Segundo a Agência Nacional do Petróleo, Gás e Biocombustíveis (ANP), o litro da gasolina foi vendido, em média, a R$ 6,07 por litro esta semana. É uma queda acumulada de 17,8%, ou R$ 1,32 por litro, desde que governo federal e estados começaram a baixar impostos.
A redução ainda é menor do que a esperada pelo governo, que fala em R$ 1,55 por litro. Para tentar forçar os repasses, o presidente Jair Bolsonaro (PL) editou decreto na semana passada determinando que os postos divulguem os valores vigentes antes dos cortes de impostos. A gasolina mais barata foi detectada pela ANP em Macapá (AP), a R$ 5,15 por litro. A mais cara foi detectada em Tefé (AM), a R$ 8,10 por litro.
É o quarto dia consecutivo em que a gasolina brasileira fica mais cara do que o custo estimado para importar o produto, segundo projeções da Associação Brasileira dos Importadores de Combustíveis (Abicom).
Ainda assim, especialistas no setor consideram que o período não foi suficiente para compensar os meses de venda do produto com preço menor do que as cotações internacionais. Além disso, o mercado ainda vê grandes incertezas sobre o comportamento dos preços.

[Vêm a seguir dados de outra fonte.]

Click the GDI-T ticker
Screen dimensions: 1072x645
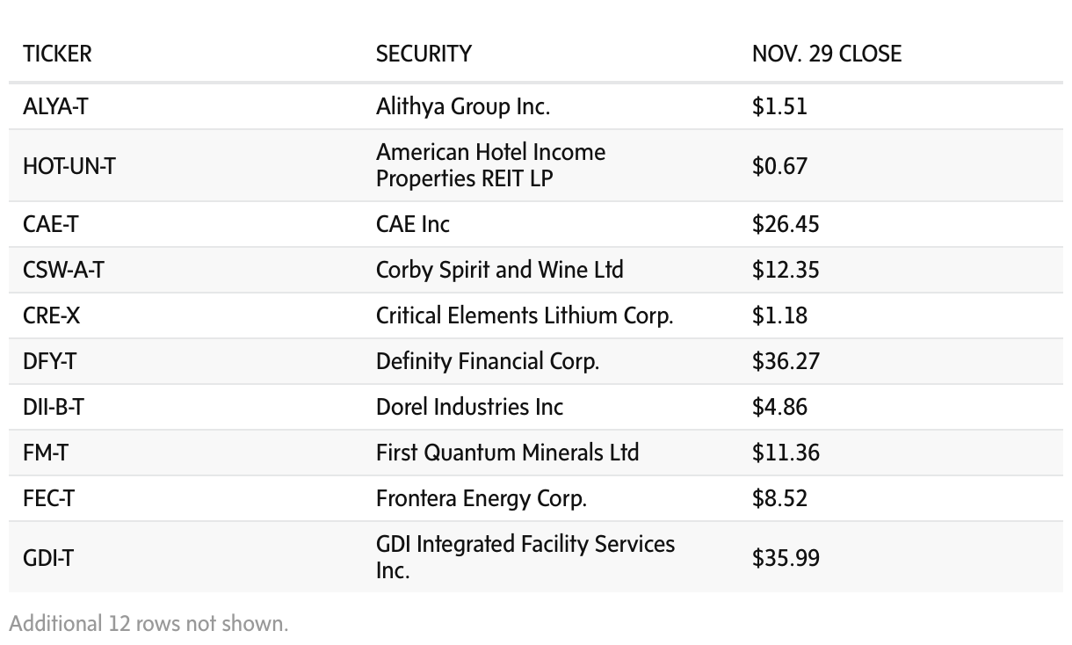click(x=47, y=557)
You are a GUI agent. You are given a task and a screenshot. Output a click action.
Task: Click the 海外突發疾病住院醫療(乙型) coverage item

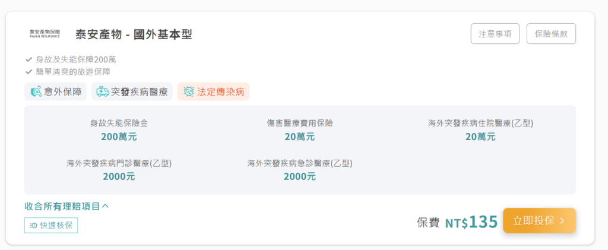pyautogui.click(x=480, y=130)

Nesta sexta (15), por exemplo, a cotação do petróleo Brent, referência internacional negociada em Londres, fechou em alta de 2,07%, a US$ 101,16 (R$ 546) por barril. Na semana, porém, a commodity acumula queda de 5,47%.
A queda é justificada por temores de que a inflação elevada leve a economia global à recessão, reduzindo a demanda por combustíveis e energia. O banco Goldman Sachs, porém, ressalta que os fundamentos mostram ainda aperto na oferta do produto.